2/25/2005

TEN FILMS
Not necessarily the last ten I've seen, but close enough. Now with star ratings!

NOBODY KNOWS (*****)

Hirokazu Koreeda’s films are as inimitable and challenging as Tsai Ming-Liang’s, even though stylistically, the two Asian directors are poles apart. Where Tsai deliberately slows down time to the point where a natural action seems like a distortion, Koreeda’s latest lets the action naturally flow as if the viewer were observing or eavesdropping something outside their bedroom window.

I make light of this because it’s essential to embracing/understanding NOBODY KNOWS. While the film’s unaffected pace should logically seem like the most approachable thing in the world, it’s different from most films.
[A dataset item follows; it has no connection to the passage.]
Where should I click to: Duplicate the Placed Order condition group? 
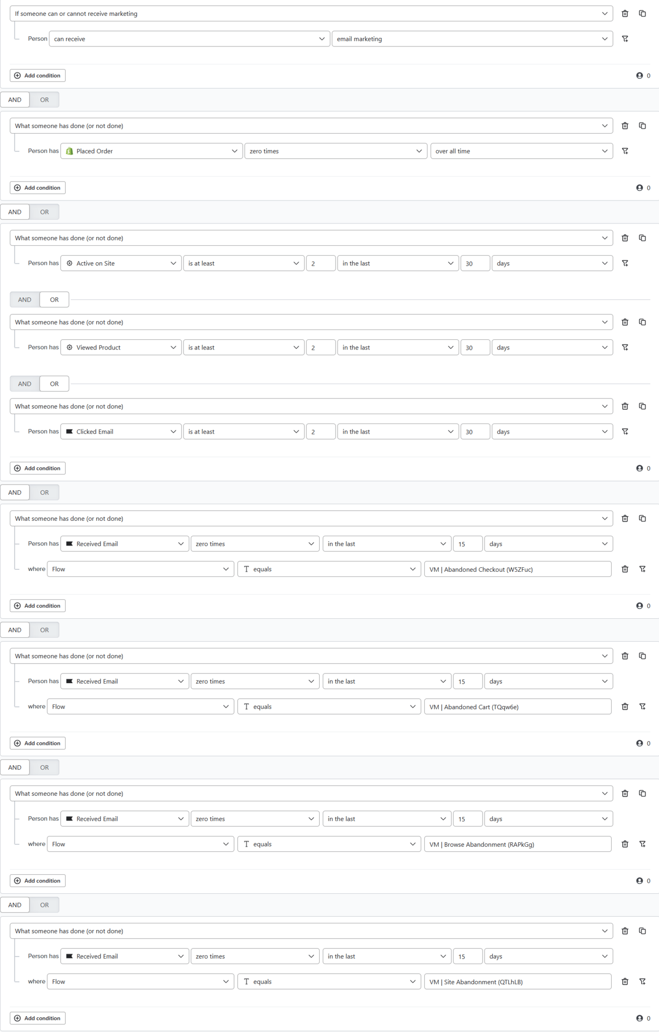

In other words, it’s slow, but not measured, arty, or self-conscious. I initially had so much trouble getting used to these rhythms that I kept dozing off during the first half hour. Fortunately, I adjusted to them and felt more and more involved during the remainder.

On the surface, this is a simple story that could’ve been the basis for a slice of post-war Italian neorealism: a family of four children ranging in age from five to twelve is abandoned by its mother and left to fend for themselves in a cramped Tokyo apartment. We follow them through a whole year as dirty laundry piles up, utilities are shut off and plants in used plastic microwavable noodle bowls grow on the veranda. The eldest child, Akira (Yuya Yagira, a deserving Cannes Best Actor winner) does what a twelve-year-old can to take care of his siblings. While the film is about perseverance, it’s not a Disney-friendly fable about these kids magically overcoming near-impossible odds, but something more realistic.

At times sweet and poignant and at others, disquieting and a little sad, this was a beautiful but difficult film to watch because you become so emotionally involved without feeling cheap about it. I was most impressed that Koreeda never sermonized or encouraged us to pity these children. NOBODY KNOWS isn’t a societal critique or a melodrama; I’m not really sure how to categorize it, as much of the film just follows a potentially tragic situation playing itself out with honesty and grace.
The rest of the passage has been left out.